From: Alexey Kardashevskiy
Subject: Re: [Qemu-devel] [PATCH] spapr-rtas: reset top 4 bits in parameters address
Date: Thu, 05 Sep 2013 22:04:52 +1000
User-agent: Mozilla/5.0 (X11; Linux x86_64; rv:17.0) Gecko/20130625 Thunderbird/17.0.7

On 09/05/2013 08:21 PM, Alexander Graf wrote:
> 
> On 05.09.2013, at 12:17, Alexey Kardashevskiy wrote:
> 
>> On 09/05/2013 07:27 PM, Alexander Graf wrote:
>>>
>>> On 05.09.2013, at 09:40, Alexey Kardashevskiy wrote:
>>>
>>>> On 09/05/2013 05:08 PM, Alexander Graf wrote:
>>>>>
>>>>>
>>>>> Am 05.09.2013 um 07:58 schrieb Alexey Kardashevskiy <address@hidden>:
>>>>>
>>>>>> On the real hardware, RTAS is called in real mode and therefore
>>>>>> ignores top 4 bits of the address passed in the call.
>>>>>
>>>>> Shouldn't we ignore the upper 4 bits for every memory access in real 
>>>>> mode, not just that one parameter?
>>>>
>>>> We probably should but I just do not see any easy way of doing this. Yet
>>>> another "Ignore N bits on the top" memory region type? No idea.
>>>
>>> Well, it already works for code that runs inside of guest context, because 
>>> there the softmmu code for real mode strips the upper 4 bits.
>>>
>>> I basically see 2 ways of fixing this "correctly":
>>>
>>
>>> 1) Don't access memory through cpu_physical_memory_rw or ldx_phys but
>>> instead through real mode wrappers that strip the upper 4 bits, similar
>>> to how we handle virtual memory differently from physical memory
>>
>> But there is no a ready wrapper for this, correct? I could not find any. I
>> would rather do this, looks nicer than 2).
>>
>>
>>> 2) Create 15 aliases to system_memory at the upper 4 bits of address
>>> space. That should at the end of the day give you the same effect
>>
>> Wow.

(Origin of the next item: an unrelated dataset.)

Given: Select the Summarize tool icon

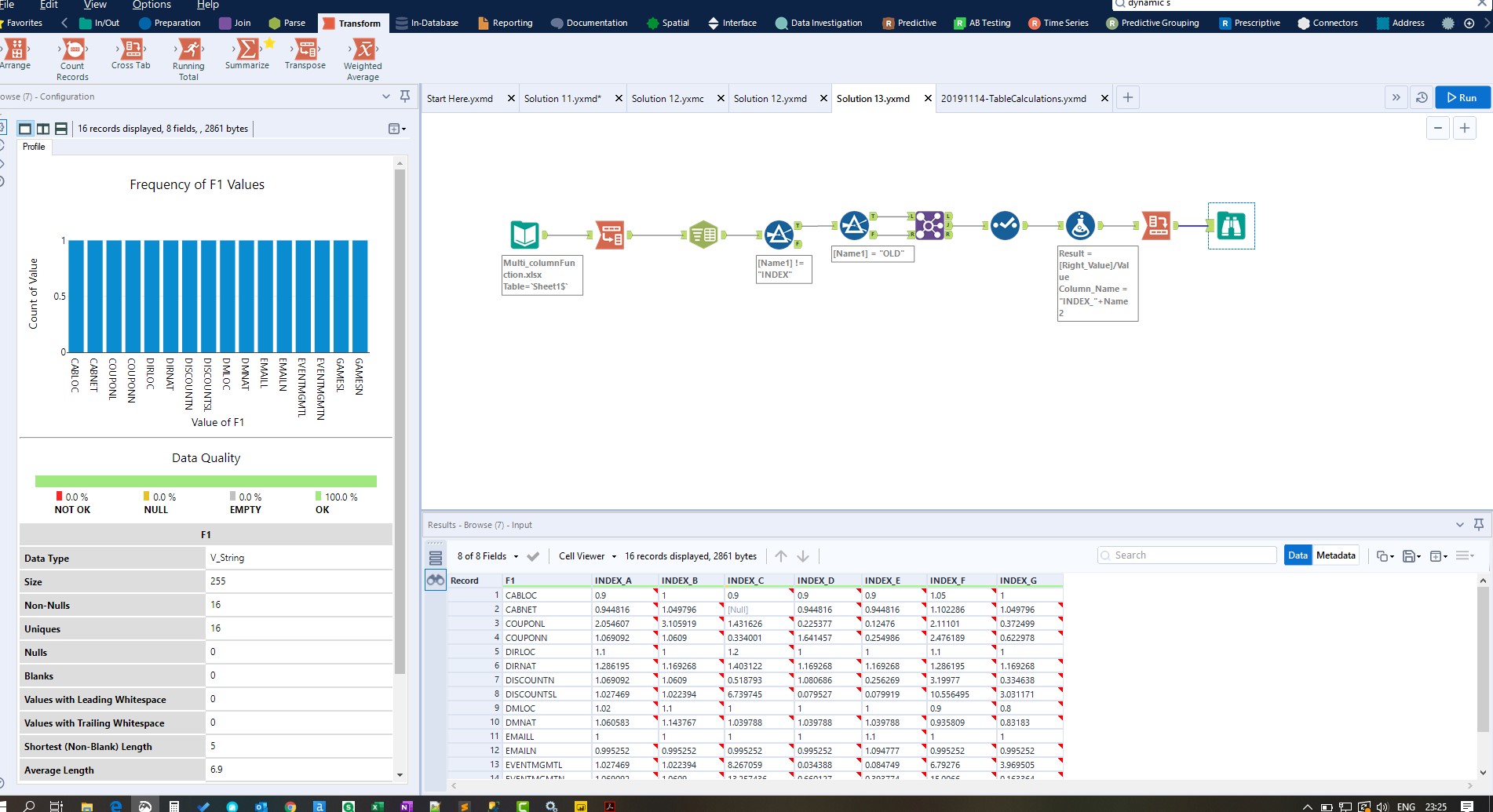Looking at the screenshot, I should pyautogui.click(x=247, y=50).
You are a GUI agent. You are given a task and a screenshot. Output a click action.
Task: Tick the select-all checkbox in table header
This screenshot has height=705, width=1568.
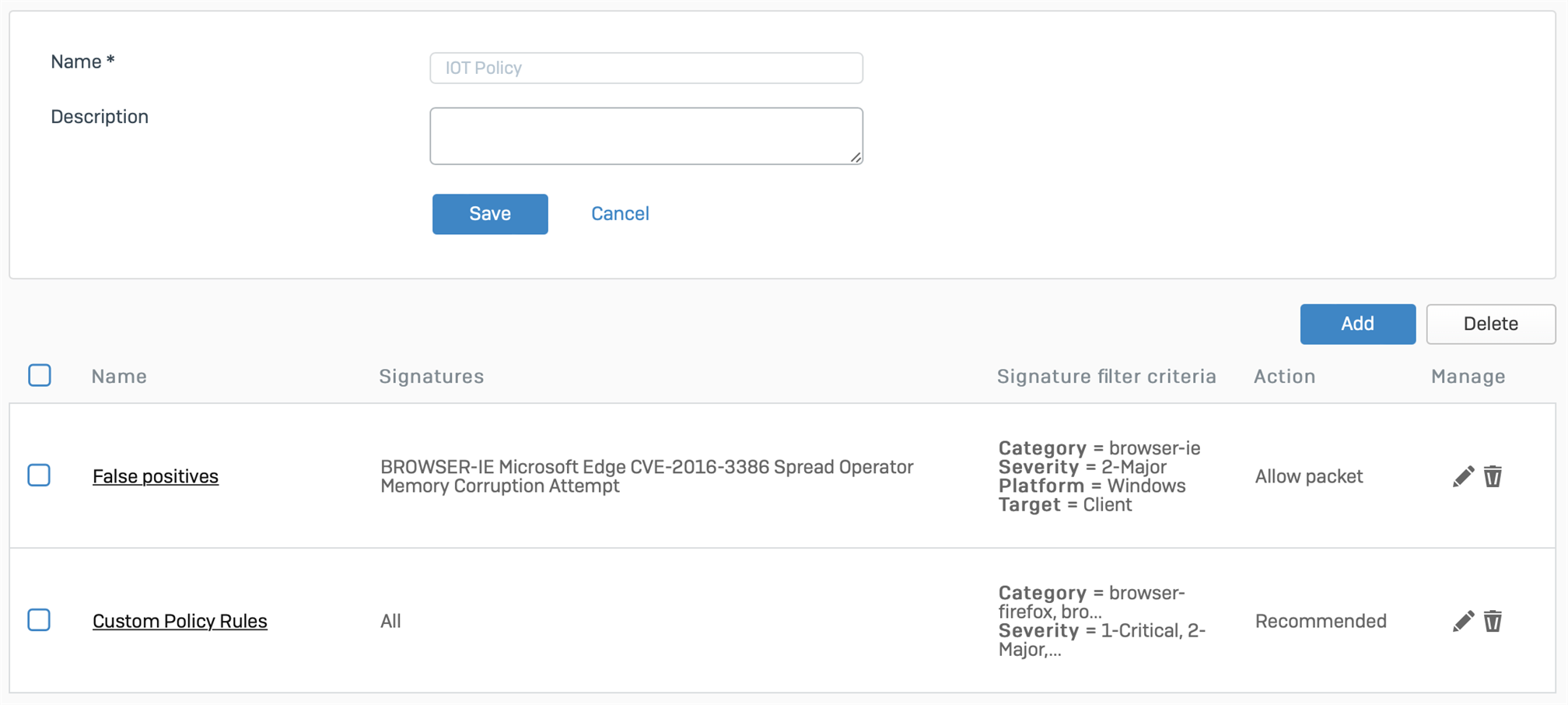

Is not that too much?
>> Ooor since I am normally making bad decisions, I should do this :)
>>
>>
>>> The fix as you're proposing it wouldn't work for indirect memory
>>> descriptors. Imagine you have an "address" parameter that gives you a
>>> pointer to a struct in memory that again contains a pointer. You still
>>> want that pointer be interpreted correctly, no?
>>
>> Yes I do. I just think that having non zero bits at the top is a bug and I
>> would not want the guest to continue sending bad addresses to the host. Or
>> at least I want to know if it still happening.
>>
>> Now we know that the only occasion of this misbehaviour is the "stop-self"
>> call and others works just fine. If something new comes up (what is pretty
>> unlikely, otherwise we would have noticed this issue a loong time ago AND
>> Paul already made&posted a patch for the host to fix __pa() so it is not
>> going to happen on new kernels either), ok, we will think of fixing this.
>>
>> Doing in QEMU what the hardware does is a good thing but here I would think
>> twice.
> 
> Well, the idea behind RTAS is that everything RTAS does is usually run in 
> IR=0 DR=0 inside of guest context, so that's the view of the world we should 
> expose.
> 
> Which makes me think.
> 

> Couldn't we just set IR=0 DR=0 when getting an RTAS call and use the
> virtual memory access functions? Those will already strip the upper 4
> bits.

Ok. We reached the border where my ignorance starts :) Never could
understand the concept of the guest virtual memory in QEMU.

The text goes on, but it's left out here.